Problem to work on —
Images are to be omitted, and the rest of the records reproduced exactly.
##### Provided information #####
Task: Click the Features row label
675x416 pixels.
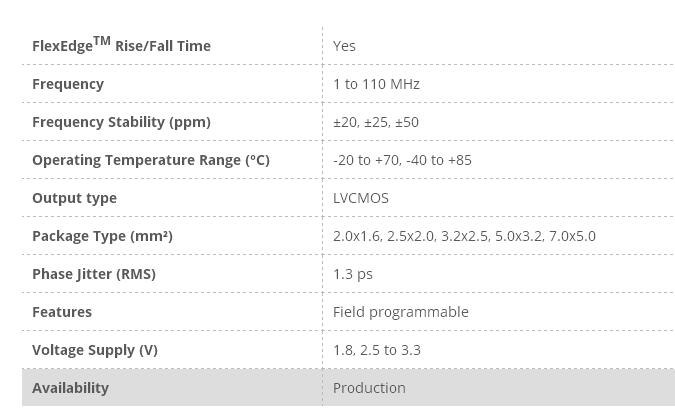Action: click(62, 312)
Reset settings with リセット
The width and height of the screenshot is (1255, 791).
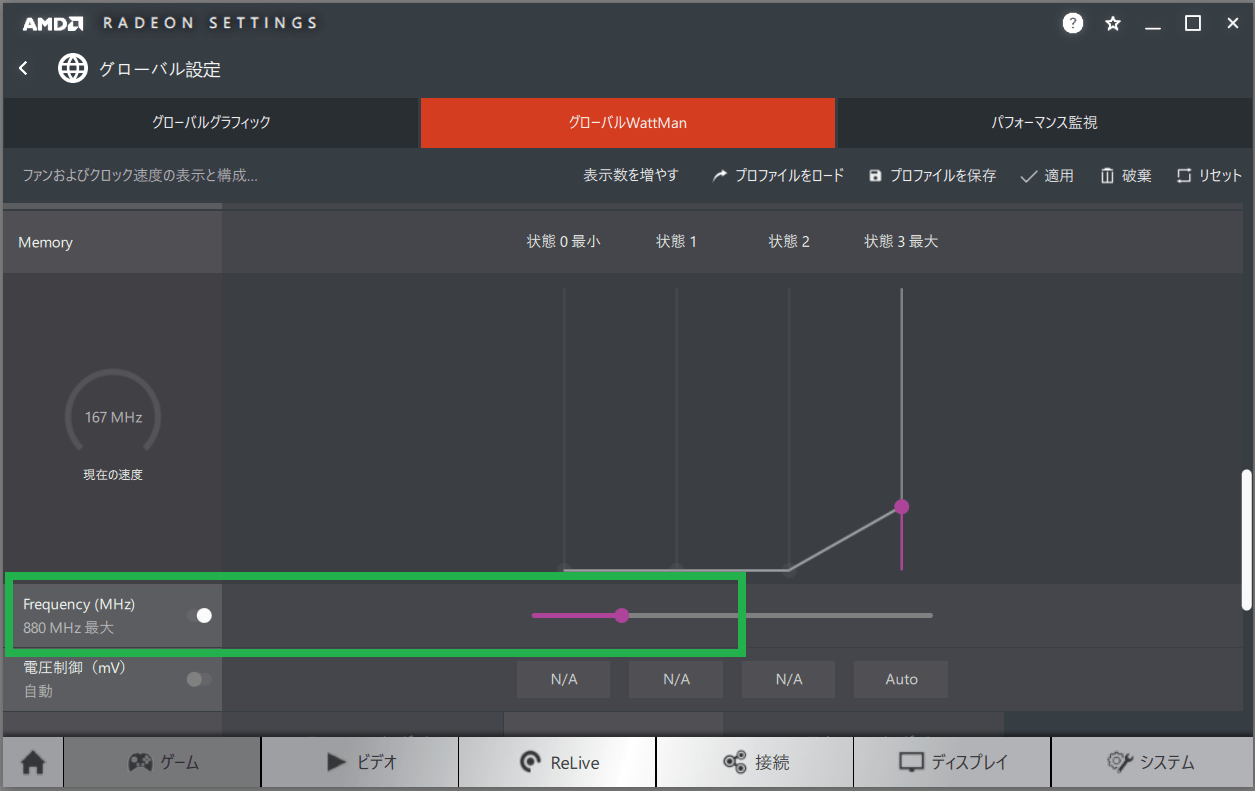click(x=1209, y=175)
#####
Solution below —
Task: Click the Features row label
675x416 pixels.
Action: click(62, 312)
Reset settings with リセット
The width and height of the screenshot is (1255, 791).
click(x=1209, y=175)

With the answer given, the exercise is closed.